[Task directions]: Below are the entries; give again exactly the lines from the one mentioning "Switch to the 1МЕС range" through the one mentioning "Task: Go to previous month with left chevron", inclusive.

• • •

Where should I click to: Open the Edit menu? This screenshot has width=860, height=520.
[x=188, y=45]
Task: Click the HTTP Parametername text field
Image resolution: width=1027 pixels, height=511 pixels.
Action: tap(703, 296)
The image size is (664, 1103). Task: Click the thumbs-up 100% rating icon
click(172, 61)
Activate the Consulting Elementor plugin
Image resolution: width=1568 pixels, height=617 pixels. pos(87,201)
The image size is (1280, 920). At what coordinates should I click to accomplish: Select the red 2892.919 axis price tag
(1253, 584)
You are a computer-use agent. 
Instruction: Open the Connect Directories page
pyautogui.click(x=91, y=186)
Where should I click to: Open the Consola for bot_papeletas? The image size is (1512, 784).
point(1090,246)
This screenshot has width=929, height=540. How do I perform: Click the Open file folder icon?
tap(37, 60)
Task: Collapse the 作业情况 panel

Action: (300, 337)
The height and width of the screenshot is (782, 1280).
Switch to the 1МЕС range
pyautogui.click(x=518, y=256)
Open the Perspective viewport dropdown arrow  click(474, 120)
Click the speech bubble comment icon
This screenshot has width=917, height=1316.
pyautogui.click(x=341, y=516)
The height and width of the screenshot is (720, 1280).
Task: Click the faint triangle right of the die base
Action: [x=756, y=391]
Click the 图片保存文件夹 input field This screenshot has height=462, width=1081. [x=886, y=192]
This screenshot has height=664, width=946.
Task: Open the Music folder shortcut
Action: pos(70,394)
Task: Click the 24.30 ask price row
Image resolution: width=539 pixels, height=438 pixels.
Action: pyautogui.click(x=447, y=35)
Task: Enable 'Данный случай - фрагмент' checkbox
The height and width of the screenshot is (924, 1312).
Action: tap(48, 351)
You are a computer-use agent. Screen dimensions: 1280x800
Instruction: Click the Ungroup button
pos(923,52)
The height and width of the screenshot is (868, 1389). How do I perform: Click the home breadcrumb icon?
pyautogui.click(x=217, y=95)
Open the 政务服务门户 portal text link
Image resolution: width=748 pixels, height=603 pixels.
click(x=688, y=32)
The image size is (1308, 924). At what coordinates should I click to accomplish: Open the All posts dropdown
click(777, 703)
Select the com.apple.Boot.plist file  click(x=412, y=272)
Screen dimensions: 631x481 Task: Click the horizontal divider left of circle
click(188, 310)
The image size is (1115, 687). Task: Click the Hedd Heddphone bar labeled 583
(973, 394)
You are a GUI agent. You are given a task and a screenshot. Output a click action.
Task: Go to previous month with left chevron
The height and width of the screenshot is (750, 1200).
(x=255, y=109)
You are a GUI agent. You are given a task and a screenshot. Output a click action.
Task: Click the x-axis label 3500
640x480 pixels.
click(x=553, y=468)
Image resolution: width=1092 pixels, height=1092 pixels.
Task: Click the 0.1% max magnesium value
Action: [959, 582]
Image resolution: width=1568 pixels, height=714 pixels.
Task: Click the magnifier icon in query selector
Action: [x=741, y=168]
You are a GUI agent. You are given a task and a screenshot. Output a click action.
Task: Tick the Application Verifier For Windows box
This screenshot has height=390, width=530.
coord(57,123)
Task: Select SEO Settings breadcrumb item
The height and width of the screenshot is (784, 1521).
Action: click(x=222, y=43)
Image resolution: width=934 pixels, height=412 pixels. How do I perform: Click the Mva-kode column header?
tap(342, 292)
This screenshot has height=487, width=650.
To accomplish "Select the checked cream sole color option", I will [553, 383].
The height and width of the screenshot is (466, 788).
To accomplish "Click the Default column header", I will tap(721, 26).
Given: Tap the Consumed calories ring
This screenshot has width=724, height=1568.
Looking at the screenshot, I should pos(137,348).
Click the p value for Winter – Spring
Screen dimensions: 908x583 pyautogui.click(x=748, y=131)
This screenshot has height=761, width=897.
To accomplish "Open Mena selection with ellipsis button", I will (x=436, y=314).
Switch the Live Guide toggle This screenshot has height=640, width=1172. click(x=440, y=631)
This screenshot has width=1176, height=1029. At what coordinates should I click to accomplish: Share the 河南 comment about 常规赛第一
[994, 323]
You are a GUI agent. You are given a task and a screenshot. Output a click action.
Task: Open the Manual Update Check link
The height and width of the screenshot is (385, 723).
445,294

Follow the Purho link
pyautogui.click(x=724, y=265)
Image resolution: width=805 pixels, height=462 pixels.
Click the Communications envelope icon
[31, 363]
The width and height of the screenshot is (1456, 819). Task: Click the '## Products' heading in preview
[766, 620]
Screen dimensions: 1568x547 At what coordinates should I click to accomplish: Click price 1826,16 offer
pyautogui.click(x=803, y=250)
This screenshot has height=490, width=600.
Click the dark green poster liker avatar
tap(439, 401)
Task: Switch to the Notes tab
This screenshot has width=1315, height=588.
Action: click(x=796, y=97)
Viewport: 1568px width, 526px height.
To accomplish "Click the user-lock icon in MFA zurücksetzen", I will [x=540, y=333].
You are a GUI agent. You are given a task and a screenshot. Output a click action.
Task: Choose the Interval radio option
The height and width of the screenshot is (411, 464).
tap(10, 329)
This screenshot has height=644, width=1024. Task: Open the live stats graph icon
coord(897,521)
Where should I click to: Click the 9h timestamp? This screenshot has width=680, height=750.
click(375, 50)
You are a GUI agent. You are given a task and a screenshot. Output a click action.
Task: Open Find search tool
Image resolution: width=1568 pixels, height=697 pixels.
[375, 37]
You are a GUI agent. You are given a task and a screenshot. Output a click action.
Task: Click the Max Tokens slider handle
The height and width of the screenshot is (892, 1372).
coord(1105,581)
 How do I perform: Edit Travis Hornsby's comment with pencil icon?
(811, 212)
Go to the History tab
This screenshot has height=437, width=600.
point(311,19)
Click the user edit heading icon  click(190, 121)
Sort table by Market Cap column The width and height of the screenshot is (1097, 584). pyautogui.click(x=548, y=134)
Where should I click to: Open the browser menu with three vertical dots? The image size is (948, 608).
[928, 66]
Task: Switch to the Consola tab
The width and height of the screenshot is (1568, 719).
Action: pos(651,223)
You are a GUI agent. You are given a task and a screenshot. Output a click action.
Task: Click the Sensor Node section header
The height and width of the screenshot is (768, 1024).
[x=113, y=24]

• • •

[Answer below]:
Switch to the 1МЕС range
pyautogui.click(x=518, y=256)
Open the Perspective viewport dropdown arrow  click(474, 120)
Click the speech bubble comment icon
This screenshot has width=917, height=1316.
pyautogui.click(x=341, y=516)
The height and width of the screenshot is (720, 1280).
Task: Click the faint triangle right of the die base
Action: [x=756, y=391]
Click the 图片保存文件夹 input field This screenshot has height=462, width=1081. [x=886, y=192]
This screenshot has height=664, width=946.
Task: Open the Music folder shortcut
Action: pos(70,394)
Task: Click the 24.30 ask price row
Image resolution: width=539 pixels, height=438 pixels.
Action: pyautogui.click(x=447, y=35)
Task: Enable 'Данный случай - фрагмент' checkbox
The height and width of the screenshot is (924, 1312).
Action: tap(48, 351)
You are a computer-use agent. Screen dimensions: 1280x800
Instruction: Click the Ungroup button
pos(923,52)
The height and width of the screenshot is (868, 1389). How do I perform: Click the home breadcrumb icon?
pyautogui.click(x=217, y=95)
Open the 政务服务门户 portal text link
Image resolution: width=748 pixels, height=603 pixels.
click(x=688, y=32)
The image size is (1308, 924). At what coordinates should I click to accomplish: Open the All posts dropdown
click(777, 703)
Select the com.apple.Boot.plist file  click(x=412, y=272)
Screen dimensions: 631x481 Task: Click the horizontal divider left of circle
click(188, 310)
The image size is (1115, 687). Task: Click the Hedd Heddphone bar labeled 583
(973, 394)
You are a GUI agent. You are given a task and a screenshot. Output a click action.
Task: Go to previous month with left chevron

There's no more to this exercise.